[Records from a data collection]
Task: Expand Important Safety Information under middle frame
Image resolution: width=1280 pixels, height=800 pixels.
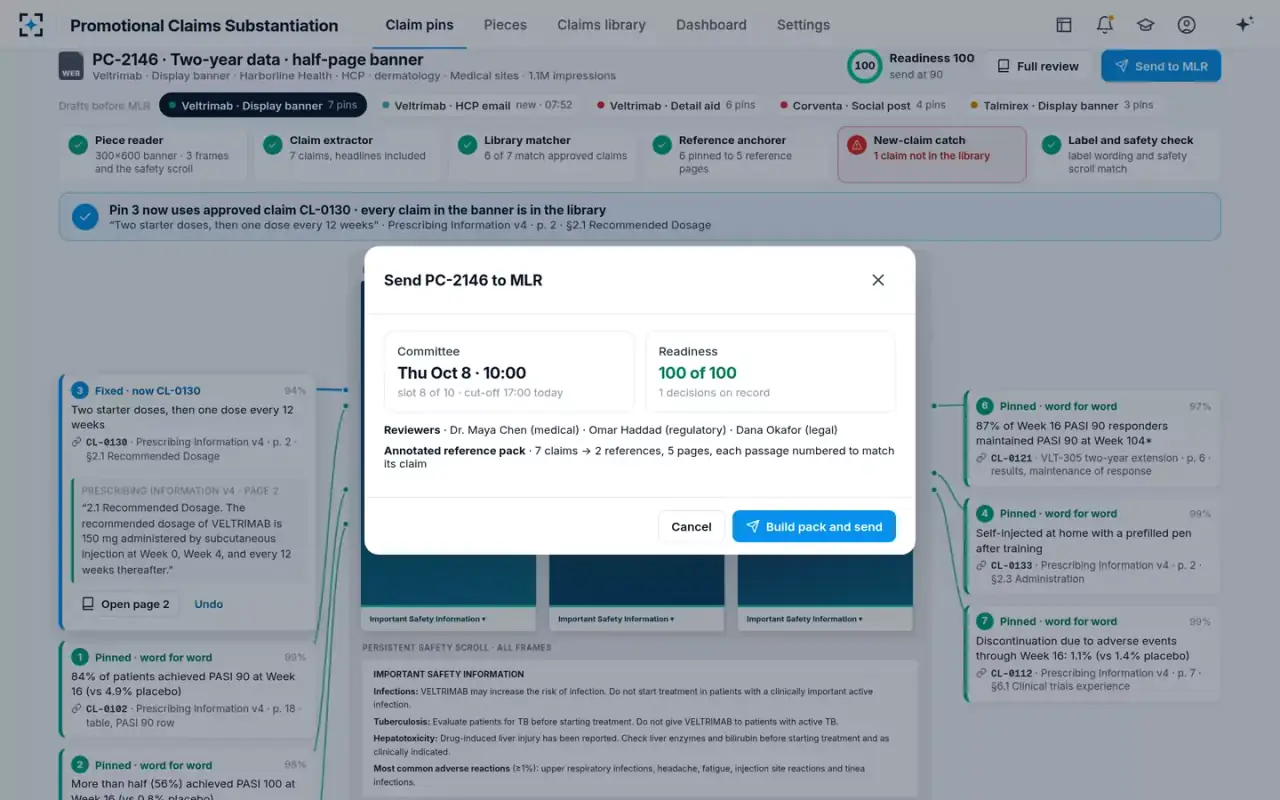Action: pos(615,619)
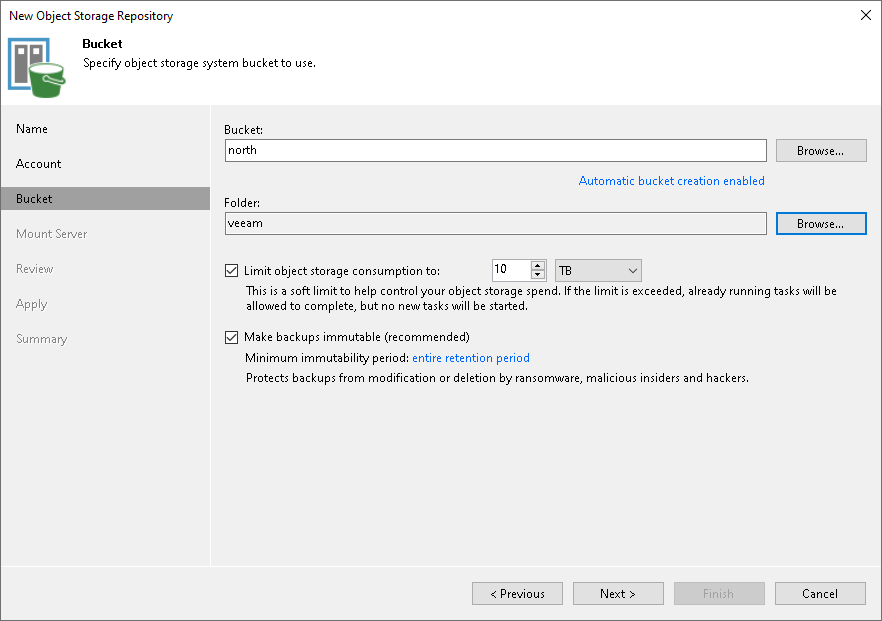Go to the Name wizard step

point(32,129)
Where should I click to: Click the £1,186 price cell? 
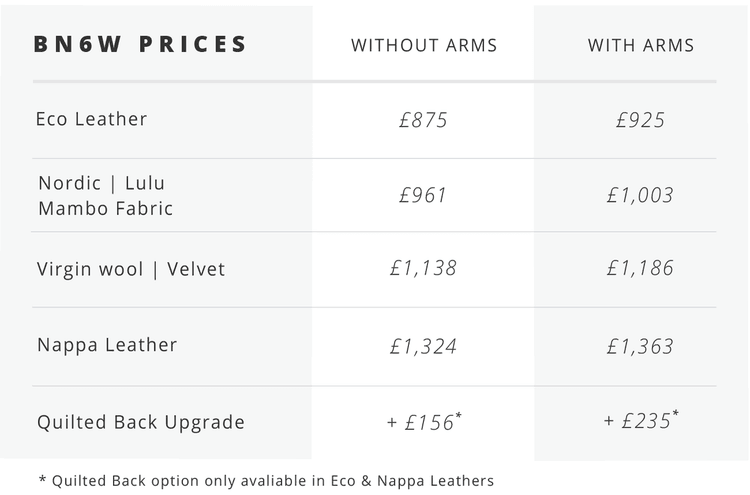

▶ _Written problem_: Arrange every line of the records above as a JSON list of strings, one string per line, with blank lines skipped and the pictures left out.

▶ _Exercise result_:
[
  "Task: Expand Important Safety Information under middle frame",
  "Image resolution: width=1280 pixels, height=800 pixels.",
  "Action: pos(615,619)",
  "Go to the Name wizard step",
  "point(32,129)",
  "Where should I click to: Click the £1,186 price cell? "
]